Trend zum Familienstammbaum:Opa war ein Henker

Das Gestrüpp der Familiengeschichte zu durchdringen - es wäre heute undenkbar ohne das Internet. Der Aufschwung der Genealogie hängt wohl vor allem mit den faszinierenden Möglichkeiten der Online-Welt zusammen. Jeder, der nur seinen Familiennamen bei Google eingibt, stößt sofort auf Spuren, Verweise, Querverbindungen.

Boom durch Online-Recherche

Ungezählte Genealogie-Seiten bieten dem Hobbyforscher die Möglichkeit, seinen eigenen virtuellen Stammbaum anzulegen, ihn mit Fotos und Geschichten anzureichern - und mit potentiellen Verwandten in Kontakt zu treten, per E-Mail natürlich: "Hallo, ich heiße auch Oberhuber. Bitte mailen Sie mir doch die Namen und das Geburtsdatum Ihrer Großeltern. Vielleicht sind wir ja verwandt!"

Wer sich auf diese Art auf die Suche nach der Vergangenheit macht, verliert sich schnell im Dickicht. Obskure Webseiten locken mit Dokumenten bis ins Mittelalter, garniert mit Bildern von Ritterrüstungen und Gedichten von Walther von der Vogelweide. Bei den meisten Anbietern landet man schnell im "kostenpflichtigen Premium-Bereich".

Hat die Suche beispielsweise ergeben, dass die Urgroßmutter um 1900 nach Amerika ausgewandert ist, gewährt die gut aufgestellte Genealogie-Software nach Wunsch sofort Einsicht in die Passagierlisten sämtlicher Ozeandampfer, die in jenen Jahren zwischen Hamburg und New York verkehrten. Das kostet knapp zehn Euro. Nicht allzu viel, aber dabei bleibt es ja meistens nicht: Wer bei der Passagierliste fündig geworden ist, recherchiert virtuell in New York weiter. Wer weiß, ob man nicht auf den reichen Onkel in Amerika stößt.

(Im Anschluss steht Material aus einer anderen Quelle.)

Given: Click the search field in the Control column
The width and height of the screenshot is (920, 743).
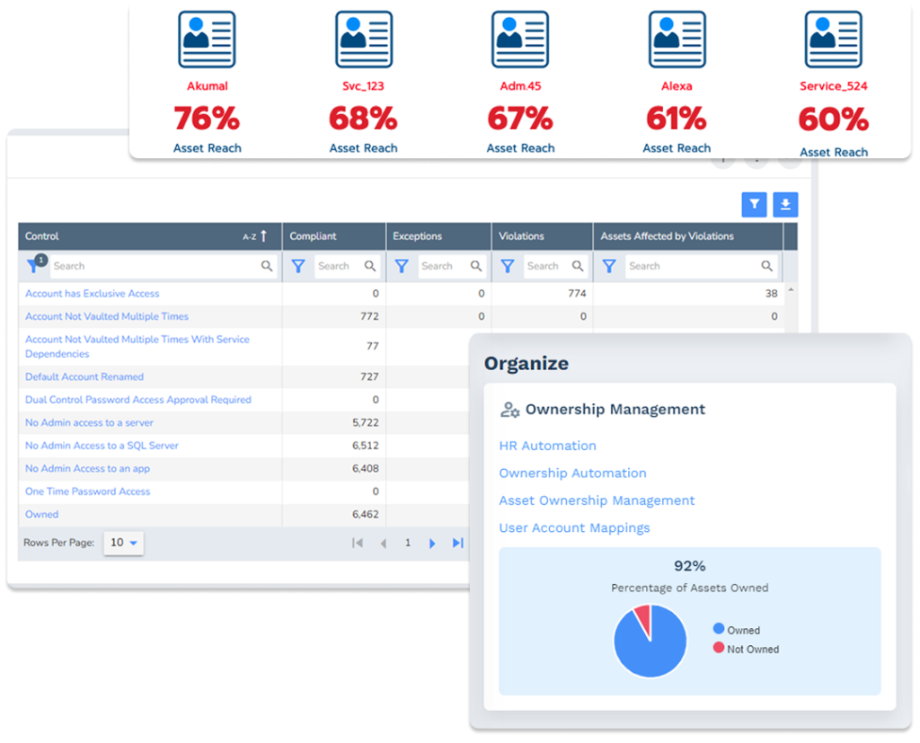Looking at the screenshot, I should [155, 266].
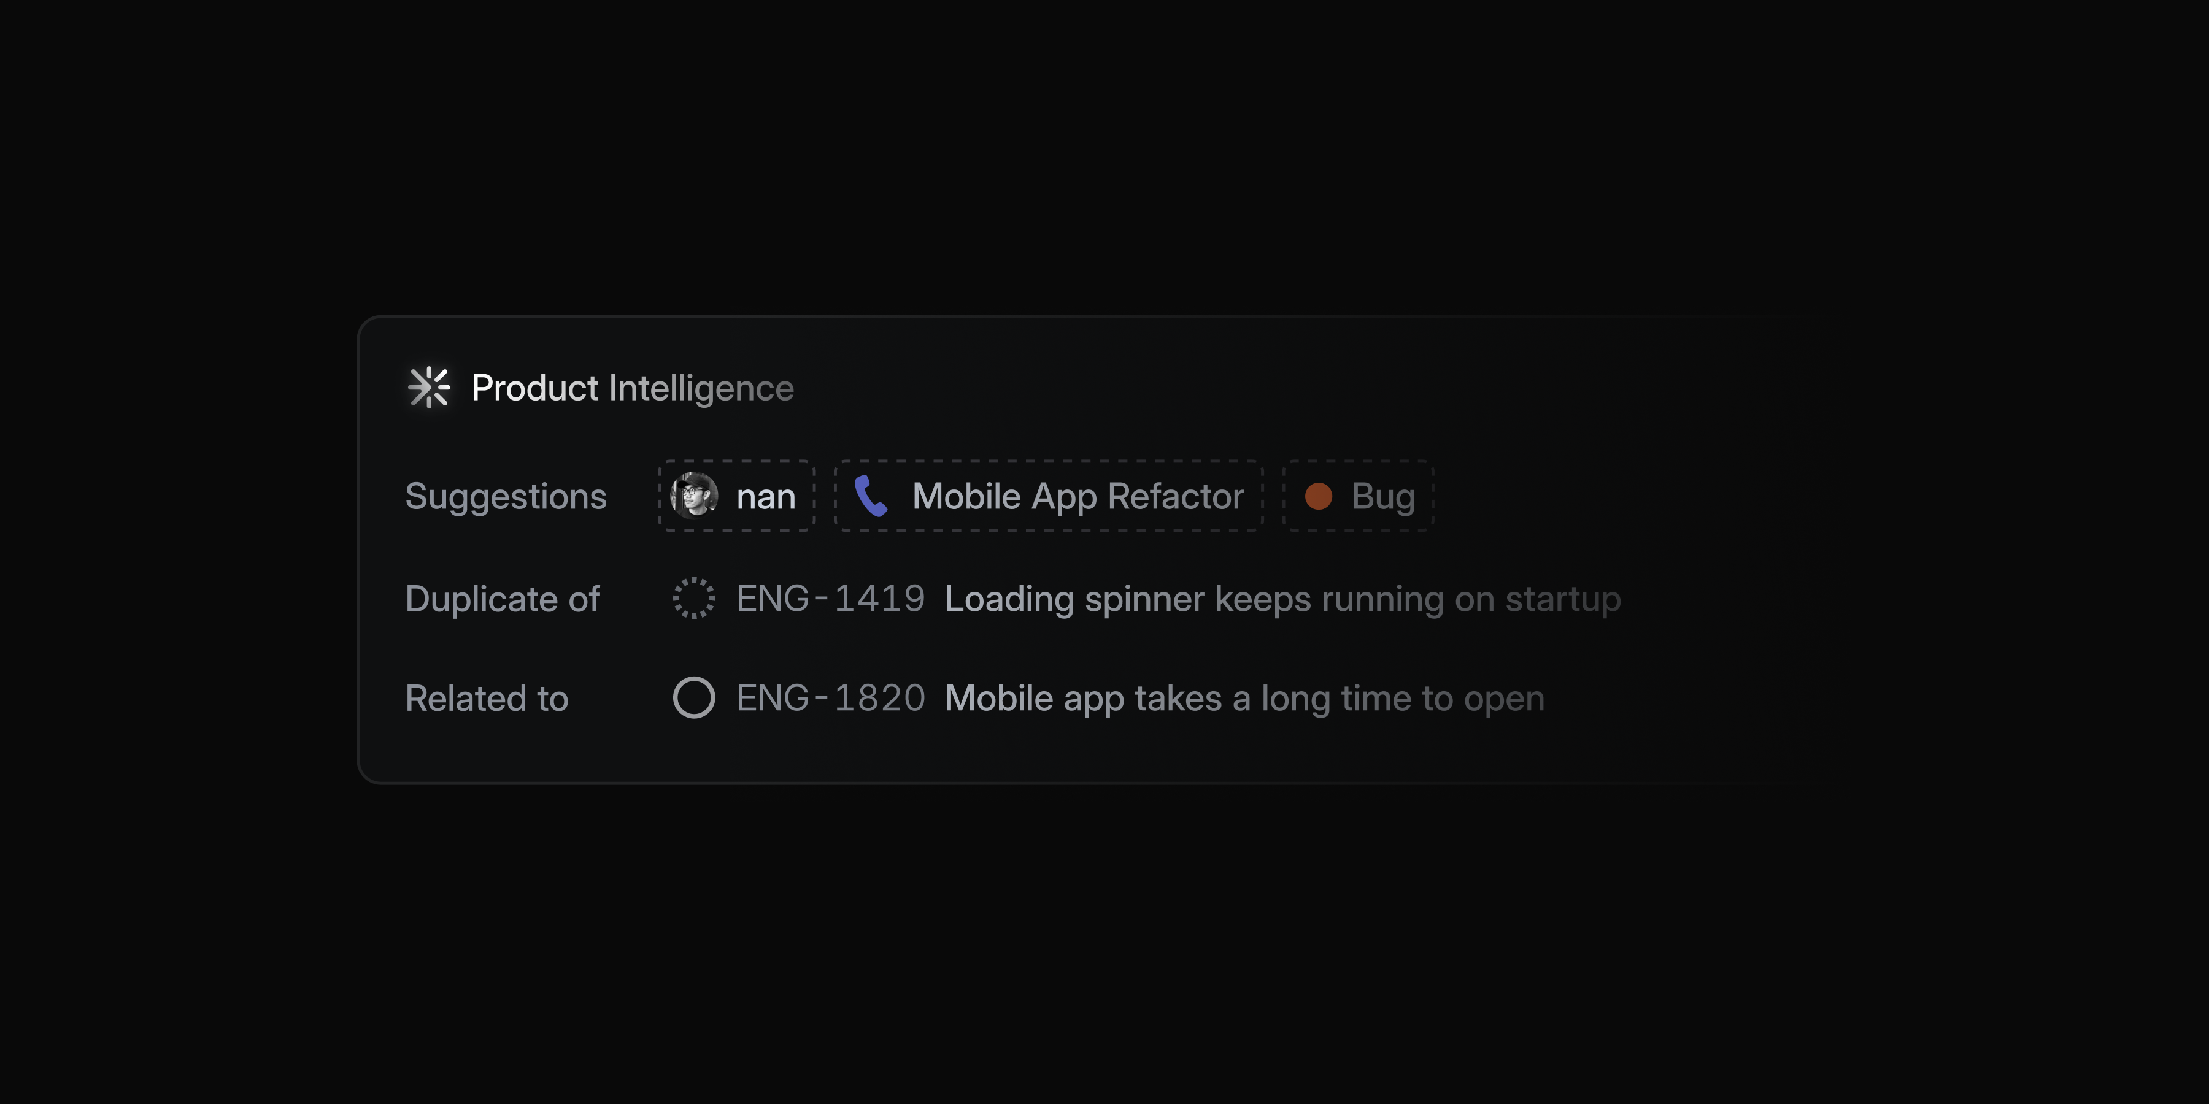Select the avatar in the nan suggestion chip
This screenshot has height=1104, width=2209.
pyautogui.click(x=695, y=495)
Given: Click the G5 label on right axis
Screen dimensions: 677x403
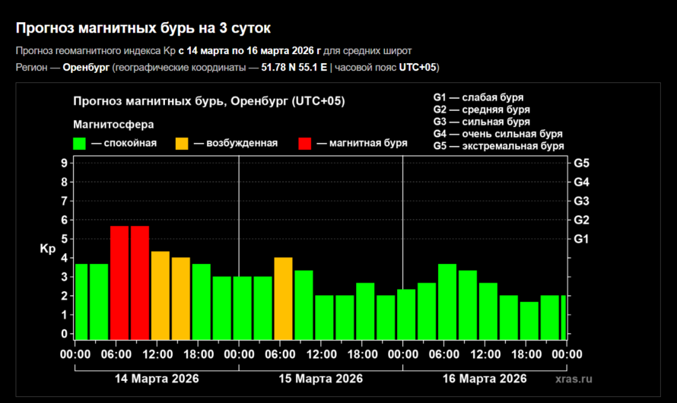Looking at the screenshot, I should 582,163.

"Befriedigung eines detektivistischen Drangs"

Was bringt die Menschen dazu, unbedingt alles über ihre Herkunft wissen zu wollen? Und warum erfährt die private Ahnenforschung gerade jetzt einen Boom? Historiker Volker Jarren hat selbst festgestellt, dass die Möglichkeiten des Internets auch einen "detektivischen Drang" befriedigen: "Es ist so einfach, etwas zu erfahren. Früher musste man in eine fremde Stadt reisen, in Standesamtslisten suchen. Das fällt alles weg."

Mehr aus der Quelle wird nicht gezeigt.